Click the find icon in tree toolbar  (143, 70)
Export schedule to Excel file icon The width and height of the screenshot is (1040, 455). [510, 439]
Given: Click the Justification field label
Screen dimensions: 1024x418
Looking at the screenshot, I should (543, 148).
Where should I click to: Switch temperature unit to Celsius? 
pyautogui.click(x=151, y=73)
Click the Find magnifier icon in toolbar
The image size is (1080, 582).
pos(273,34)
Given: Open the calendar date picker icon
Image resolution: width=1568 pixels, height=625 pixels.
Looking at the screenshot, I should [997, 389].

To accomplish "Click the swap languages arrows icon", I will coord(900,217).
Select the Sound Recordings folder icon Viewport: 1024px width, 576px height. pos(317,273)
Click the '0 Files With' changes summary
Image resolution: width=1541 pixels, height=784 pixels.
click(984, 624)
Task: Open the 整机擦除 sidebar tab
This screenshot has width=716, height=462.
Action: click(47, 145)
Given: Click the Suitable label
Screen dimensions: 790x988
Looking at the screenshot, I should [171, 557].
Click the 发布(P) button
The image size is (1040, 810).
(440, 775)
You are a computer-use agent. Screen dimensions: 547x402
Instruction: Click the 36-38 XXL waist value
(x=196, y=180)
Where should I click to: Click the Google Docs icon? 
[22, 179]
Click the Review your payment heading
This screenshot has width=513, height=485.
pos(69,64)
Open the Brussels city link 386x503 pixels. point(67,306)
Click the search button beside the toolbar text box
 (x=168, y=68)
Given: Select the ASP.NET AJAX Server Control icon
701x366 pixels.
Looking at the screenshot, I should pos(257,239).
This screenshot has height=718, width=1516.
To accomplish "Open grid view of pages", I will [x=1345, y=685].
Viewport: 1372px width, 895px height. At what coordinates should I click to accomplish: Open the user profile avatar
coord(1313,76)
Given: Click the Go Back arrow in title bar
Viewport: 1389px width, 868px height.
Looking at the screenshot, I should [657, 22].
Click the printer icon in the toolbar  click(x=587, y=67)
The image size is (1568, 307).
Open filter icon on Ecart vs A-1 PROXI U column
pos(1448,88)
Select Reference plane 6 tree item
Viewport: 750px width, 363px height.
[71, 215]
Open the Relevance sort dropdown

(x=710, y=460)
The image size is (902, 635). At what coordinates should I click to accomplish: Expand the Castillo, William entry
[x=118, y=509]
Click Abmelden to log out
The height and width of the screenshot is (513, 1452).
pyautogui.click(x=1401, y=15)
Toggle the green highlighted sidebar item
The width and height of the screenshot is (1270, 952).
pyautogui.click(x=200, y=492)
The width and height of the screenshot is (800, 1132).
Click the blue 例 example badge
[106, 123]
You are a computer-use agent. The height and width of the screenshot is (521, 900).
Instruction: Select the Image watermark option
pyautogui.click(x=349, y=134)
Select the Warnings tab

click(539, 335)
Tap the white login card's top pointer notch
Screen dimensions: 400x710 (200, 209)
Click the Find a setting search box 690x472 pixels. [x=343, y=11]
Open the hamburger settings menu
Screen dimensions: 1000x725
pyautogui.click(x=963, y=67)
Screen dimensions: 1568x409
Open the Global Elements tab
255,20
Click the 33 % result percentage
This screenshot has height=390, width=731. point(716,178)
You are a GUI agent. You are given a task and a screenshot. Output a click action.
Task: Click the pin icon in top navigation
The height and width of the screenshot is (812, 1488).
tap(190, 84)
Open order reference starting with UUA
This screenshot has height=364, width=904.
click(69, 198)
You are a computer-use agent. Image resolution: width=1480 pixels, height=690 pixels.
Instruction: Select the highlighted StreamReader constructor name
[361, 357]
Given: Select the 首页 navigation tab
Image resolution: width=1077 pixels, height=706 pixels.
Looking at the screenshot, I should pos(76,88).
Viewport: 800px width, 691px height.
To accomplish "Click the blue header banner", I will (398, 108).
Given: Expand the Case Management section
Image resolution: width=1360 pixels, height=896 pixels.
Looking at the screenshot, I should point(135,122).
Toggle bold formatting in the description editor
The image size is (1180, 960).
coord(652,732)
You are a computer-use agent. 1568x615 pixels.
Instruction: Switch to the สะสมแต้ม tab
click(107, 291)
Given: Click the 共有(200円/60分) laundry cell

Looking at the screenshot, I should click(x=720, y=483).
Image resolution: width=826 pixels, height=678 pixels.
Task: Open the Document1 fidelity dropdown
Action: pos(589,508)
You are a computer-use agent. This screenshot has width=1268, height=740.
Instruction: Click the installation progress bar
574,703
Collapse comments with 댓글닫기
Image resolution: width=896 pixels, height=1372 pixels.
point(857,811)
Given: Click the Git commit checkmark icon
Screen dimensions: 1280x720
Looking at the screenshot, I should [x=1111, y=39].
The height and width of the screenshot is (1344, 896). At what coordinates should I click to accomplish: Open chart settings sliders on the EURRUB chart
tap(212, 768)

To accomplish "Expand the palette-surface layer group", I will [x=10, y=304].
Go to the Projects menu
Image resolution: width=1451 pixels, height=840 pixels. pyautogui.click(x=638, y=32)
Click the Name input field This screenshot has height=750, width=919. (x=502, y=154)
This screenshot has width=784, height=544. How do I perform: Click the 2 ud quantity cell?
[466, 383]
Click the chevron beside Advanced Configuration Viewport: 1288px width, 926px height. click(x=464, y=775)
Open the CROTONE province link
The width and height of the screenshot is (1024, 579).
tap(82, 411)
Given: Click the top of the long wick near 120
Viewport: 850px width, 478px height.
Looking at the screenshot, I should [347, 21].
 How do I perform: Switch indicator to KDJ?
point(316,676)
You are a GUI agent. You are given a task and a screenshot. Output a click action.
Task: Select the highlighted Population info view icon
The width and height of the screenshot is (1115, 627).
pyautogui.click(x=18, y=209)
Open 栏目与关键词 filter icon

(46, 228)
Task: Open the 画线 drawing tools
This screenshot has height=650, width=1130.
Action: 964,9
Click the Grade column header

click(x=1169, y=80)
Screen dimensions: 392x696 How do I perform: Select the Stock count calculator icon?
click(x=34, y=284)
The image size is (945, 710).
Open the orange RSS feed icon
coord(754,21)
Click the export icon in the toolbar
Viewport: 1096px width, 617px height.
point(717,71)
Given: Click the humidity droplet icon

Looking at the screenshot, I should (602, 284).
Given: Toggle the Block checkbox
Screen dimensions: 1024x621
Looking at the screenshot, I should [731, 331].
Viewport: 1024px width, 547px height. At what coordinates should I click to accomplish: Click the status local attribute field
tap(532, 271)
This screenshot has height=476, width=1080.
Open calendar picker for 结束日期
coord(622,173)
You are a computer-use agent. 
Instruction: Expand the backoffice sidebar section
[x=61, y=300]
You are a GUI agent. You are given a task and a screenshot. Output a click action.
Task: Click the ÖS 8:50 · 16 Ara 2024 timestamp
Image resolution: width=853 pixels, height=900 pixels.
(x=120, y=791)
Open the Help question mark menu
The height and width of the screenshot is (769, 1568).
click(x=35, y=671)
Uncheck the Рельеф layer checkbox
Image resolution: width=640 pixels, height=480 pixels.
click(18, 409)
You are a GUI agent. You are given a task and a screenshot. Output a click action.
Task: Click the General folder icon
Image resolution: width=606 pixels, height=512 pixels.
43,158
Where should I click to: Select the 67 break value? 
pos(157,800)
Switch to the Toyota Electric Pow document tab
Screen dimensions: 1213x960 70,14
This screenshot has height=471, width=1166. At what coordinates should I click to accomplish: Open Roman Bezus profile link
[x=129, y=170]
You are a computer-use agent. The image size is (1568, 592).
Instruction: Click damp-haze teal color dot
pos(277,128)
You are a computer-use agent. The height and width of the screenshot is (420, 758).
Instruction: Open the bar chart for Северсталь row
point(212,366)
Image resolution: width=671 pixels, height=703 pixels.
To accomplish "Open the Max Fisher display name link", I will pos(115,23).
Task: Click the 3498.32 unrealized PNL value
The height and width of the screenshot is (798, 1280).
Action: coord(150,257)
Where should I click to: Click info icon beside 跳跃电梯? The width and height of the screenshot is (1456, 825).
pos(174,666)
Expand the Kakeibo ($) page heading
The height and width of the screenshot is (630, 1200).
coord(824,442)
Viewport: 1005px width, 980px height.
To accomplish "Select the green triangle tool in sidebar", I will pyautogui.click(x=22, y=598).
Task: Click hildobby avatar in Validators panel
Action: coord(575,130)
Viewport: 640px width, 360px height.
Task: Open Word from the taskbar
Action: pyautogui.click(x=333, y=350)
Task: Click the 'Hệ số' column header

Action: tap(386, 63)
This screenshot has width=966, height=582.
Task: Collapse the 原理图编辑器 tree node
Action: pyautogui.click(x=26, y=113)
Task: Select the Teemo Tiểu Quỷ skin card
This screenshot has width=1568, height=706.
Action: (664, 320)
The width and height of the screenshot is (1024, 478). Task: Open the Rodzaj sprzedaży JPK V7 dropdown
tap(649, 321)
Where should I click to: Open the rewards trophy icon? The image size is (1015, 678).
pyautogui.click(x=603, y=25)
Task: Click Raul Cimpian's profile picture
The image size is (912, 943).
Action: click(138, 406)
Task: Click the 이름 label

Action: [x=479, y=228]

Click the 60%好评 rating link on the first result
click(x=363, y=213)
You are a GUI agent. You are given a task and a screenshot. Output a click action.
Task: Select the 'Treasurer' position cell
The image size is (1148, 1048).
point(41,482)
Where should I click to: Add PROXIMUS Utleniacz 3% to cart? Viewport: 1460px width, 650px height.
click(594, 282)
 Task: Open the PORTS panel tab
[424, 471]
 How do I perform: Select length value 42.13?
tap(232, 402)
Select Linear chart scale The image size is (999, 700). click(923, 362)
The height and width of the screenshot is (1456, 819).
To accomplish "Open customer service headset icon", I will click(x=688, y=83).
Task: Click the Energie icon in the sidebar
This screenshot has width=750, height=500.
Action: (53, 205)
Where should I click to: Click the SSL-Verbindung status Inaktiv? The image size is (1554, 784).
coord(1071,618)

_ _ _ _ _ _ _

(Requirement)
The lines above that hold the string "heading" are to be located and copied.

(Solution to this task)
Click the Review your payment heading
Expand the Kakeibo ($) page heading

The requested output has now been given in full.